I stopped making New Year's resolutions a long time ago.... lose the last 10 (now 15) baby pounds, fix up the house, be a new and improved better me. I have come to realize that we are who we are. Our imperfections are part of what make us unique individuals. The world would be boring if we were all the same.
But...what if we could make up other people's resolutions. Now THAT would be cool!
Last night as we were bringing in the new year in our usual boring way, watching for fireworks out the window of our bedroom with them on the TV for backup in case we can't see them out the window. As we waited for the countdown we were discussing resolutions with the kids and they decided mine should be to take less pictures. Not be more patient? Yell less? Play with them more? Be more fun? Hmmmmm. Could I consider giving up taking pictures of my kids? That would be like a meat and potatoes guy making a New Year's resolution to be a vegetarian. AND they want to limit me to 100 per year. You're killin' me kids! You may as well ask me to stop breathing.
Ok, so I know I take a lot of pictures and it's always on my list to get them organized and into albums like the days before digital. If I had one resolution that would probably be it. And if I took less pictures it would be easier to do that and leave time for some of those other things that I'd like to improve on but won't admit to being actual resolutions. But 100 PER YEAR?! Then you wouldn't get to see thing like this:
Look, this is how we passed New Year's Eve.

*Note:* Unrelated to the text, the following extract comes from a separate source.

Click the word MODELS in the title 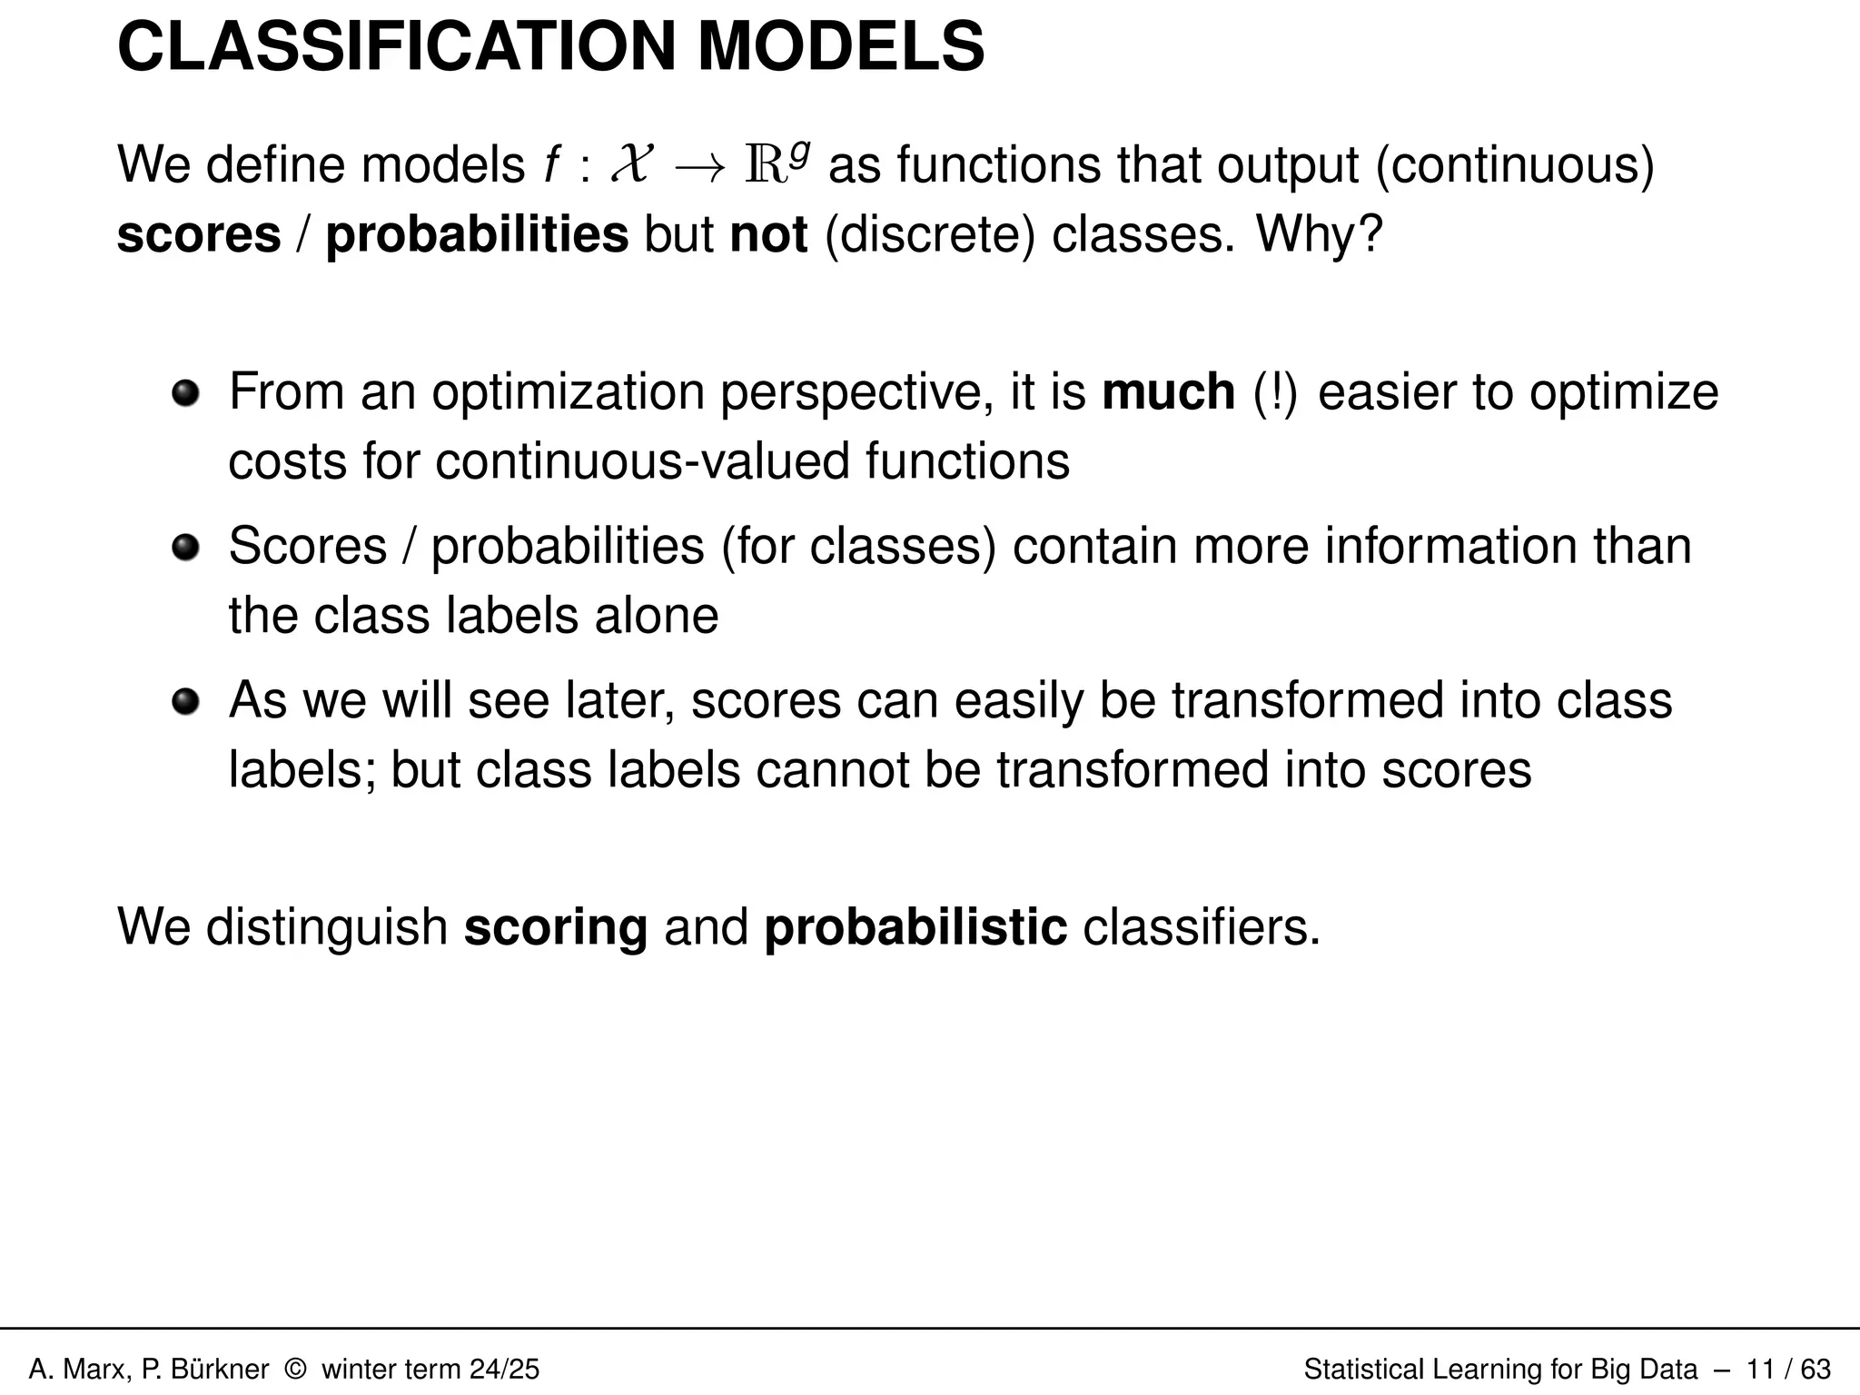(x=840, y=47)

The kids are teaching Ainsley to be a wizard!
Or look at how cute this is?! You're asking me to give this up? If I could only take 100 what would they be? OMG I'm having a panic attack just thinking of it.
But when even your child that doesn't speak learns the sign for stop so she can ask you to PLEASE STOP TAKING PICTURES! I guess you have to consider it....for a few minutes at least.
.....So I considered it and sorry.....NOT A CHANCE!
What resolution would your loved ones make for you? Tee Hee. Something to think about.